### [Record set]
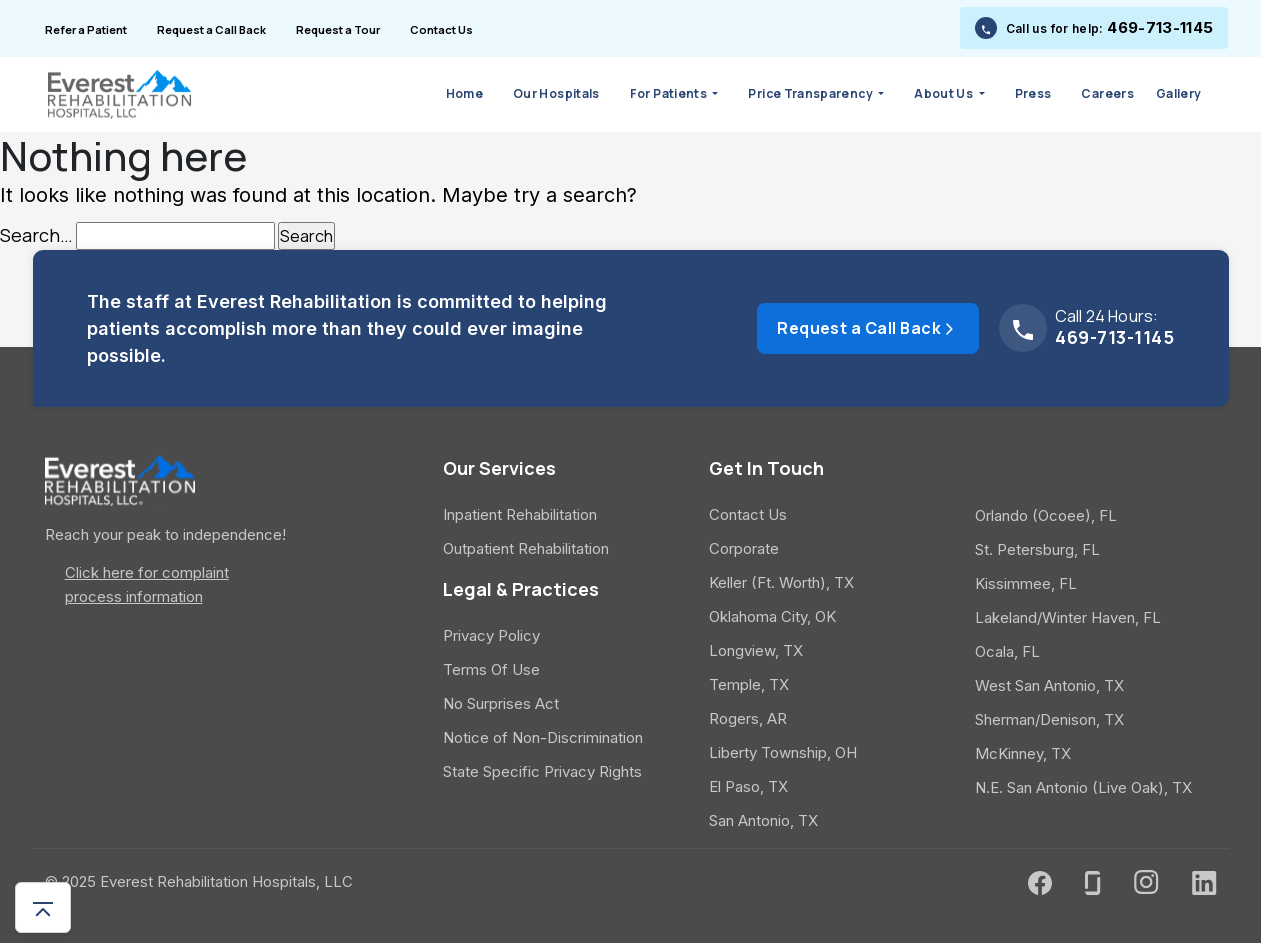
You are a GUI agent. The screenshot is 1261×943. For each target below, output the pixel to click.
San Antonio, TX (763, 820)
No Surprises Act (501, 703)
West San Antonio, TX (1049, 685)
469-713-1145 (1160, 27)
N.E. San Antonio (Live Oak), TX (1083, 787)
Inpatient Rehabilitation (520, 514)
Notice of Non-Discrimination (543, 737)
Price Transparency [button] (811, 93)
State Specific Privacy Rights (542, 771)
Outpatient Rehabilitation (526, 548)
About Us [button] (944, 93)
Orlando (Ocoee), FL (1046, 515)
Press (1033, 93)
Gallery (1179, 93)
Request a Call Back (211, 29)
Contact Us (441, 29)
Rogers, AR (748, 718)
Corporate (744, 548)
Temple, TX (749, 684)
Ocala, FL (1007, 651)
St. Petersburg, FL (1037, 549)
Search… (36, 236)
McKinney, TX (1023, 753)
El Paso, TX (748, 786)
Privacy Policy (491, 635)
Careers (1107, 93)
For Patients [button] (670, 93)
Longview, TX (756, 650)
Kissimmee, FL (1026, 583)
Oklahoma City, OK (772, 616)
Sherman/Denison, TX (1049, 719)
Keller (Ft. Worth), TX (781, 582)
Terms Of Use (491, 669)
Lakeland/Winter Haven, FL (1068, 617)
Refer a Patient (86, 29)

### [Exercise prompt]
Look through the entries. Copy out each line with "Antonio" in it.

### [Response area]
San Antonio, TX (763, 820)
West San Antonio, TX (1049, 685)
N.E. San Antonio (Live Oak), TX (1083, 787)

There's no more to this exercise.